══ TEXTO

Advogado, cientista social e mestre em ciência política pela USP, foi secretário de Educação da cidade de São Paulo em 2019-2020

É alvissareira a proposta da Câmara de São Paulo que autoriza a Educação a celebrar parcerias com organizações sociais (OSs). Na saúde, desde 1998, diversas OSs (Irmãs Marcelinas, Sírio Libanês, Albert Einstein etc.) administram hospitais públicos paulistas e conseguem ser até 52% mais produtivas e 32% mais baratas para o SUS do que os serviços estatais.

Na educação, a participação das OSs não é completamente inédita. Em São Paulo, 2 em cada 3 crianças estão em creches mantidas por OSs. A combinação da oferta estatal com o conveniamento zerou a fila da creche em 2020. Entretanto, ainda é a área mais refratária à adoção de novos modelos de gestão. A escola pública continua sendo, essencialmente, estatal, e, apesar dos esforços de diretores, professores e famílias, os resultados estão longe do ideal. O último Pisa, com 79 países, coloca o Brasil em 57º lugar em leitura, 70º em matemática e 65º em ciências.

Não se trata de trocar o modelo estatal pelo da parceria, mas sim da saudável convivência de diversas formas de prestação de serviço. Tampouco há que se falar em "privatização", pois a escola gerida pela OS continuará sendo pública e gratuita. Não há perda financeira, já que a Constituição, em seu artigo 213, instituiu modelo misto —estatal e privado— na educação. Nenhuma lei pode reter repasses para entes que apenas cumprem a Constituição, sob pena de flagrante inconstitucionalidade.

A medida trará benefícios. O primeiro, maior agilidade nas contratações. As OSs não se submetem ao emaranhado de ritos e prazos da burocracia estatal. O segundo é que a nova relação jurídica nasce do contrato de gestão e, assim, orientada para o atingimento de resultado. O novo modelo, baseado na CLT, deve ainda combater o gigantesco absenteísmo: todos os dias, 10% das aulas não são dadas. Além do incalculável prejuízo pedagógico, as faltas custam à cidade R$ 700 milhões/ano.

Uma outra vantagem é o maior controle social dos investimentos. O custo médio mensal por aluno na capital paulista é de R$ 1.350, podendo chegar a R$ 1.530 com os gastos previdenciários, mas esses valores hoje permanecem "opacos". O contrato de gestão, ao estabelecer, ex ante, o investimento por aluno, ajudará a sociedade a compreender o esforço orçamentário, cobrar resultados e clamar por novos investimentos. Trará ainda ao gestor foco na atividade-fim (o ensino) e no beneficiário da política (o estudante).

════
══ MATERIAL

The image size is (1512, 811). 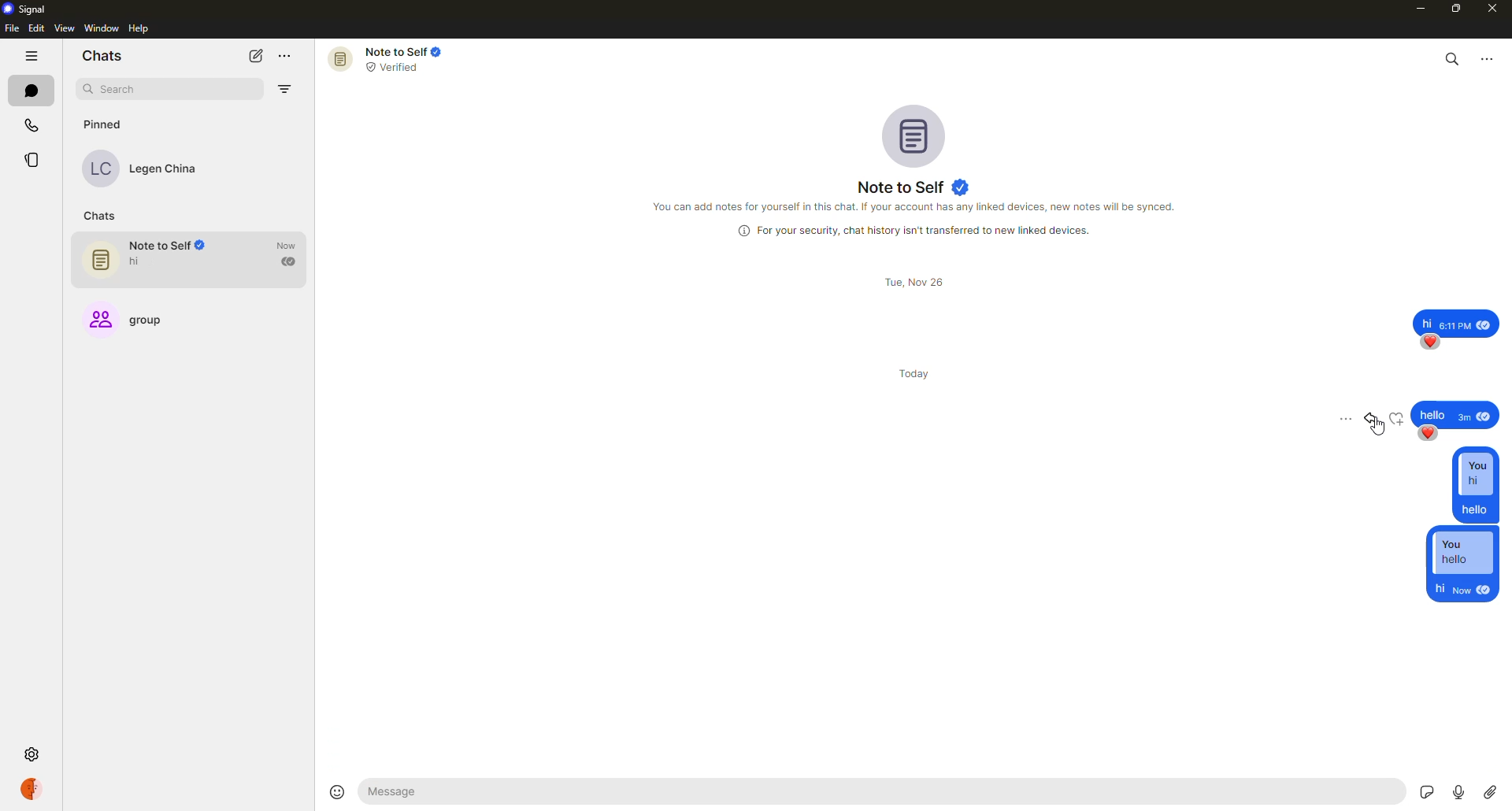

════

ENUNCIADO:
Reproduza do texto sobre as organizações sociais na educação o trecho que começa em "Uma outra vantagem" e vai até "política (o estudante).", inclusive. Por favor, use somente o texto sobre as organizações sociais na educação.

RESOLUÇÃO:
Uma outra vantagem é o maior controle social dos investimentos. O custo médio mensal por aluno na capital paulista é de R$ 1.350, podendo chegar a R$ 1.530 com os gastos previdenciários, mas esses valores hoje permanecem "opacos". O contrato de gestão, ao estabelecer, ex ante, o investimento por aluno, ajudará a sociedade a compreender o esforço orçamentário, cobrar resultados e clamar por novos investimentos. Trará ainda ao gestor foco na atividade-fim (o ensino) e no beneficiário da política (o estudante).